1
EXHIBIT 10.03
[Confidential Treatment Requested]
SETTLEMENT, CONSULTING AND RELEASE AGREEMENT
This Settlement and Release Agreement (hereafter "Settlement Agreement")
is made as of the date of execution set forth below, by and between Xxxxxx
Xxxxxxx ("Xx. Xxxxxxx") and Worldtalk Communications Corporation, doing business
as Worldtalk Communications Corporation ("Worldtalk") (jointly referred to as
the "Parties").
RECITALS
WHEREAS, Xx. Xxxxxxx was employed by Worldtalk since October 17, 1994,
and currently holds the position of Vice President, Engineering.
WHEREAS, Xx. Xxxxxxx and Worldtalk now desire to discontinue the
employment relationship between them.
NOW, THEREFORE, for and in consideration of the mutual promises
contained herein, the Parties agree as follows:
1. Xx. Xxxxxxx has submitted his resignation as an employee of Worldtalk
and from all other positions at Worldtalk, and Worldtalk has accepted such
resignation, effective July 14, 1997. Xx. Xxxxxxx affirms and acknowledges that
he has received payment for all salary, bonuses, and other compensation,
including accrued but unused vacation, owed to him as of July 14, 1997. Xx.
Xxxxxxx acknowledges that Worldtalk has fully paid on a timely basis all amounts
owed to him as of July 14, 1997.
2. As consideration for the promises herein, Worldtalk agrees as
follows:
(a) Worldtalk will engage Xx. Xxxxxxx as a Consultant through [ ** ].

§ Tasks to complete:
1. Return the passage of the settlement agreement from "NOW, THEREFORE, for" up to and including "through [ ** ].", word for word.
2. Retype the lines of the records from the line with "The height and width of the screenshot is (392, 429)." up to and including the line with "Click the blue verified badge icon" exactly, and leave the pictures out of your answer.

§ Items:
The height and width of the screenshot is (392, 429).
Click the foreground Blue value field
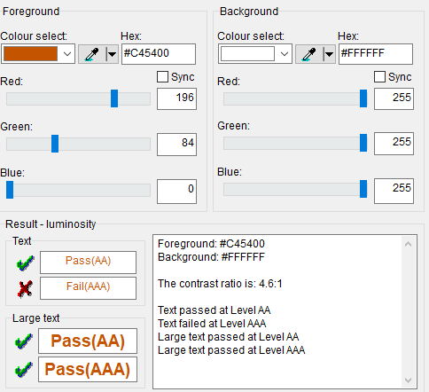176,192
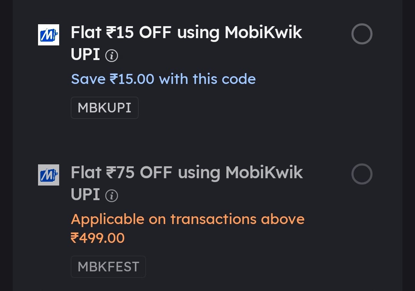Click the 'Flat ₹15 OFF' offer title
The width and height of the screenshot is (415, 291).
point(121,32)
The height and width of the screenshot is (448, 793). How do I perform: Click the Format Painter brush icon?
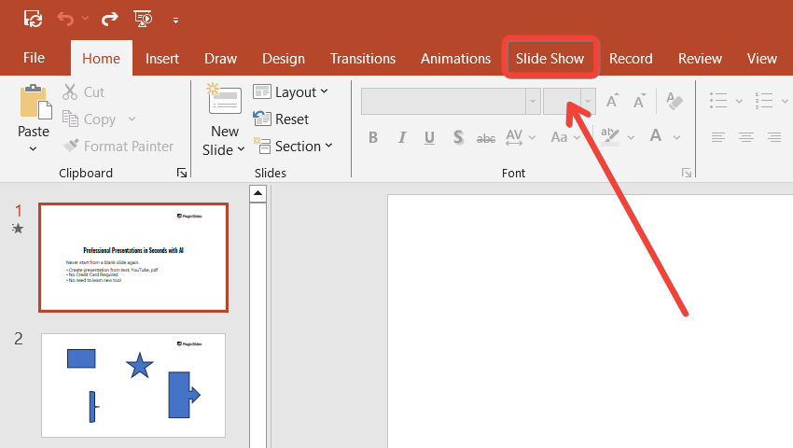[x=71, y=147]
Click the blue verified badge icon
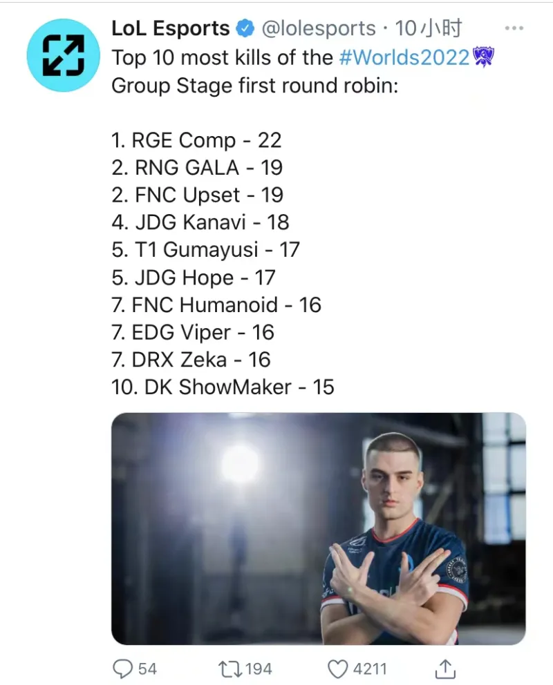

==

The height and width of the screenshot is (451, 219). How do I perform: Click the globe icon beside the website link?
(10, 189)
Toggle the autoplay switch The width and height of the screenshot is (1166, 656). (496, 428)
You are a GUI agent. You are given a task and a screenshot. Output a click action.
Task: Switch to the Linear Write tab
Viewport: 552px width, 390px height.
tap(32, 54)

§ Solutions to the problems:
1.
NOW, THEREFORE, for and in consideration of the mutual promises
contained herein, the Parties agree as follows:
1. Xx. Xxxxxxx has submitted his resignation as an employee of Worldtalk
and from all other positions at Worldtalk, and Worldtalk has accepted such
resignation, effective July 14, 1997. Xx. Xxxxxxx affirms and acknowledges that
he has received payment for all salary, bonuses, and other compensation,
including accrued but unused vacation, owed to him as of July 14, 1997. Xx.
Xxxxxxx acknowledges that Worldtalk has fully paid on a timely basis all amounts
owed to him as of July 14, 1997.
2. As consideration for the promises herein, Worldtalk agrees as
follows:
(a) Worldtalk will engage Xx. Xxxxxxx as a Consultant through [ ** ].

2.
The height and width of the screenshot is (392, 429).
Click the foreground Blue value field
176,192
Click the 'Flat ₹15 OFF' offer title
The width and height of the screenshot is (415, 291).
point(121,32)
The height and width of the screenshot is (448, 793). How do I perform: Click the Format Painter brush icon?
[x=71, y=147]
Click the blue verified badge icon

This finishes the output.